PROBLEM STATEMENT.
Could you rescale the part of the listing that opens at its first line and closes with the line containing "pyautogui.click(x=578, y=458)"? Give only those lines again, requests included, with every coordinate in the answers multiplied by 1.45 and rounded to a whole number, halves rounded up.
+ + +
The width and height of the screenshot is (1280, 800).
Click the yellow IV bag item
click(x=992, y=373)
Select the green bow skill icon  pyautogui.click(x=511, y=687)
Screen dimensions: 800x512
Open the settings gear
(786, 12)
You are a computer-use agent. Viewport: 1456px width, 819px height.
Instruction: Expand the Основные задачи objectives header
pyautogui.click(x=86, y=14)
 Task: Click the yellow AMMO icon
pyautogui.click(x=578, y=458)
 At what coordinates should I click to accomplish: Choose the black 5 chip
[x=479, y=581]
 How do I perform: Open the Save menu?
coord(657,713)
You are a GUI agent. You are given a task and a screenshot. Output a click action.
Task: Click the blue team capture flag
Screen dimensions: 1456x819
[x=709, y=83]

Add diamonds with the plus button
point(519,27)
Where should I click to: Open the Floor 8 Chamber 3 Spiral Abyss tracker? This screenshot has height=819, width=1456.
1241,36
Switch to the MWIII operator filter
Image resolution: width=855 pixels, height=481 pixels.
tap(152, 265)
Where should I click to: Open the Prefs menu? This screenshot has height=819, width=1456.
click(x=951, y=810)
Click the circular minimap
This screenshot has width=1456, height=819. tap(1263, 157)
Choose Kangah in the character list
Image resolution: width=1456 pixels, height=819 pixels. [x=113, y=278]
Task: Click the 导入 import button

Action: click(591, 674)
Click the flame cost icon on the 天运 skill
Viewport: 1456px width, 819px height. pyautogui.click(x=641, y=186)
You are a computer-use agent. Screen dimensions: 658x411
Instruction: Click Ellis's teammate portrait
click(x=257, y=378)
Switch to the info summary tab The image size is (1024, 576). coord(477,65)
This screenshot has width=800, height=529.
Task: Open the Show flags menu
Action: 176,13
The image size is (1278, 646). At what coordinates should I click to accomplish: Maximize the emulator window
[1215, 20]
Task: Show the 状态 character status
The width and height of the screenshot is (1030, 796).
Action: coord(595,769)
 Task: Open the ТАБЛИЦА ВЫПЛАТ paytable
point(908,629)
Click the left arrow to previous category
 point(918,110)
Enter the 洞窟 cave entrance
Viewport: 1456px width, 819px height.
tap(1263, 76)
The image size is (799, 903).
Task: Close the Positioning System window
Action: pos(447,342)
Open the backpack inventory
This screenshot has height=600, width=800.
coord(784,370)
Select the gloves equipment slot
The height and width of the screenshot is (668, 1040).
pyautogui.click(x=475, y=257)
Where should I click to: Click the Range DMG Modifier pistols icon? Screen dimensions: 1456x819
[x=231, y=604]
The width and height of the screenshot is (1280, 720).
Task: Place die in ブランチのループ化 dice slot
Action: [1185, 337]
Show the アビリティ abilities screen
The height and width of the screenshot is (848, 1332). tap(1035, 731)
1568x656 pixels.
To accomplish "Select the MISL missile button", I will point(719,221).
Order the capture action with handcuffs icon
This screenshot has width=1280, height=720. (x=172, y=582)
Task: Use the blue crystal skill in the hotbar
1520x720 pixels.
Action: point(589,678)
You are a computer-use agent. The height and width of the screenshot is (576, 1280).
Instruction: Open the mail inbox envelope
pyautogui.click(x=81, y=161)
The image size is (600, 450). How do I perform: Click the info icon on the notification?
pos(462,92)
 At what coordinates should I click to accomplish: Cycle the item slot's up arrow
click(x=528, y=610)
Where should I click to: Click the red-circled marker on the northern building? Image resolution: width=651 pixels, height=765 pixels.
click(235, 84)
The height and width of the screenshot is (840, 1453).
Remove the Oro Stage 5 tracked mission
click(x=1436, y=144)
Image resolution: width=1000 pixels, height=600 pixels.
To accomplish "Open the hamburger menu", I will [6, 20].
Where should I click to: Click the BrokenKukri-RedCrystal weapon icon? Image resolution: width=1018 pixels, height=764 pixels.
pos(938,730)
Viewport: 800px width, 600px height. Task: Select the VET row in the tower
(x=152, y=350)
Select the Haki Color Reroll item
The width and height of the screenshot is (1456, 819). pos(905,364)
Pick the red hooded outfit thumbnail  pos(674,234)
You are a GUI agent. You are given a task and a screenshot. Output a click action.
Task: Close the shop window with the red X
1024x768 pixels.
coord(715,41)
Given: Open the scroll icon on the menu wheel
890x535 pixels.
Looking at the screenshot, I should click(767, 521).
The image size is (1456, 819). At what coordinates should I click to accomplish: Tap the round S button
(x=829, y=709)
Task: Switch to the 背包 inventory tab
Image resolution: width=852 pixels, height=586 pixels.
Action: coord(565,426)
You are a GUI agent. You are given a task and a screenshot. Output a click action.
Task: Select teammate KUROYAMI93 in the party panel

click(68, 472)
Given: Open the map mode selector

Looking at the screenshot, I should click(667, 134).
+ + +
WRITTEN SOLUTION.
The width and height of the screenshot is (1280, 800).
Click the yellow IV bag item
click(x=1438, y=541)
Select the green bow skill icon  pyautogui.click(x=741, y=996)
Screen dimensions: 800x512
Open the settings gear
(1140, 17)
You are a computer-use agent. Viewport: 1456px width, 819px height.
Instruction: Expand the Основные задачи objectives header
pyautogui.click(x=125, y=20)
 Task: Click the yellow AMMO icon
pyautogui.click(x=838, y=664)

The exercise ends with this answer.